Lyon's Restaurant
- Type: Private
- Industry: Restaurants
- Founded: 1952; 74 years ago in San Francisco, California, U.S.
- Defunct: 2012; 14 years ago
- Headquarters: Sacramento, California, U.S.

= Lyon's =

Former American restaurant chain

Lyon's Restaurant was a chain of diner-style restaurants. Many Lyon's were in Northern California, with their corporate headquarters in Sacramento.

==History==
Lyon's was founded in San Francisco in about 1952 by Lyons Magnus which was a wholesaler of syrups at the time. In 1966, it was bought by Consolidated Foods Corporation which later became Sara Lee; the company sold the chain in a management buyout (MBO) in 1989. At the time of the MBO, Lyon's had 65 restaurants across California, Oregon and Nevada and a turnover of $100m.

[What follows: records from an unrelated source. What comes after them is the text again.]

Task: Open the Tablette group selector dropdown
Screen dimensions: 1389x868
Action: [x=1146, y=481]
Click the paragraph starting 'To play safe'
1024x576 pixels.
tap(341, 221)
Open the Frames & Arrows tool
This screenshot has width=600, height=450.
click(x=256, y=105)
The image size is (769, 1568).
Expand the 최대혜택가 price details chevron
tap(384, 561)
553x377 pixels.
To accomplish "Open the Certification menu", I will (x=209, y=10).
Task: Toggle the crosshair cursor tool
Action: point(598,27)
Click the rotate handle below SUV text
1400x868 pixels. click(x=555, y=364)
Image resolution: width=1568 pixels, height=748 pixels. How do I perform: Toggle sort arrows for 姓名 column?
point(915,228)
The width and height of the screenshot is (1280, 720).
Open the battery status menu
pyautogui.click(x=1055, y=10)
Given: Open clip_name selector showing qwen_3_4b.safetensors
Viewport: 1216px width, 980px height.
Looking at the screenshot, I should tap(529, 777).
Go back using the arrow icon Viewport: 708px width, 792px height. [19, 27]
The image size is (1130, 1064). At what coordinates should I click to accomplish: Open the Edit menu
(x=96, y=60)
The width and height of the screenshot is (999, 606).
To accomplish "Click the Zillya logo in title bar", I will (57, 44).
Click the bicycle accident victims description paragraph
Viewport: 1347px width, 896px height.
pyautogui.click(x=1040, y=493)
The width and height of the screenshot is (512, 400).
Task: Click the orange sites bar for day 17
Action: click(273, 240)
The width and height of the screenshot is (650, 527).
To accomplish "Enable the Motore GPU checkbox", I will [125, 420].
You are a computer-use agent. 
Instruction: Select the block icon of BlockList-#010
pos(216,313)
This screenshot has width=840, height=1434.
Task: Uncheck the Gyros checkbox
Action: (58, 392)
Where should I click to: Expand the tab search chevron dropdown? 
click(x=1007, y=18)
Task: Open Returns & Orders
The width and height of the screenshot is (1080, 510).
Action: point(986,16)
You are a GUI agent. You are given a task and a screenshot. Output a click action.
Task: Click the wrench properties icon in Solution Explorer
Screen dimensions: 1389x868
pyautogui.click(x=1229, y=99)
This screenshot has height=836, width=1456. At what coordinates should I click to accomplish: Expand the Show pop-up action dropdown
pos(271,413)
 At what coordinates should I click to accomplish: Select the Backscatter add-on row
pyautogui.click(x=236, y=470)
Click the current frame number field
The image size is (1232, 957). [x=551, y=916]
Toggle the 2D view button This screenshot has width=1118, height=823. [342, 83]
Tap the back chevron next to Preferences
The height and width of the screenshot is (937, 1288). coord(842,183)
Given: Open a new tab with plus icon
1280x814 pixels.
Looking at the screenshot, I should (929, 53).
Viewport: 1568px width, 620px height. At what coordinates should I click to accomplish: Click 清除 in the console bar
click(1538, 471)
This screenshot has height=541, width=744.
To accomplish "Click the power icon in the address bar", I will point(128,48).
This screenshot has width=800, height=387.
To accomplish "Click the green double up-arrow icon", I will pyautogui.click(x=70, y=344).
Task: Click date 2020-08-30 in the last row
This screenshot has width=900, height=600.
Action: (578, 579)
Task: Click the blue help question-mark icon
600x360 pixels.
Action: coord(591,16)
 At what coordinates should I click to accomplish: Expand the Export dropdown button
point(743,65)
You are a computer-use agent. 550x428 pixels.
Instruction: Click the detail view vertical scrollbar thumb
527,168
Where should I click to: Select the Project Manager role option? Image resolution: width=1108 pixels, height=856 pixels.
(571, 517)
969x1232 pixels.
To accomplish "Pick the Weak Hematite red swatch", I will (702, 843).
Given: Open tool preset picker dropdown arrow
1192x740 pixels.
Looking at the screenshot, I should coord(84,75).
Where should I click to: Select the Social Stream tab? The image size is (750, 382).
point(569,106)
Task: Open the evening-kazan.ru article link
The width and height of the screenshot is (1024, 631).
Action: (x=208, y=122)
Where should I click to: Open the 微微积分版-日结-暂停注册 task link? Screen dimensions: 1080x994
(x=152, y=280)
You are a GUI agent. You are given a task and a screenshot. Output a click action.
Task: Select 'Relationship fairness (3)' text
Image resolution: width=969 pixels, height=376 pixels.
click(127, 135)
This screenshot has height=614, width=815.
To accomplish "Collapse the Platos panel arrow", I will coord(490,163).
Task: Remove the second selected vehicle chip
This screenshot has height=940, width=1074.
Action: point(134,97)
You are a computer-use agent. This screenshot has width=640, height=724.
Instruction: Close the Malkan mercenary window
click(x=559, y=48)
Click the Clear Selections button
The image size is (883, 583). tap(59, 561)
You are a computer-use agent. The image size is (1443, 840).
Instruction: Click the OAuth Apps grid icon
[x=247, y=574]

Not all of their restaurants were in Northern California. Around 1968, there was at least one in Southern California, in La Habra's Fashion Square. The location is now a Denny's Diner and sits near the northeast corner of South Beach Boulevard & West Imperial Highway. The exterior of the building is almost unchanged (other than being painted a different color). It was a Honey's Diner location until the late 1990s or early 2000s. Another Lyon's was photographed in Eugene, Oregon, in 1985. This site became a Chinese buffet restaurant catering to faculty and students at the University of Oregon.

After bankruptcy in February 1998, Lyon's was acquired by ICH, an Arby's franchisee. In January 2001, ICH sold Lyon's to Amber's Pacific Restaurants Inc., a company of San Diego restaurant owner Amber Lao. APRI filed for Chapter 11 bankruptcy in October 2001, blaming the economic turndown at that time.

In 2002, Lyon's reorganized its 72 remaining restaurants. It sold 35 to franchisees, closed 32, and kept five in Northern California.

The last Lyon's closed in Sacramento in March, 2012.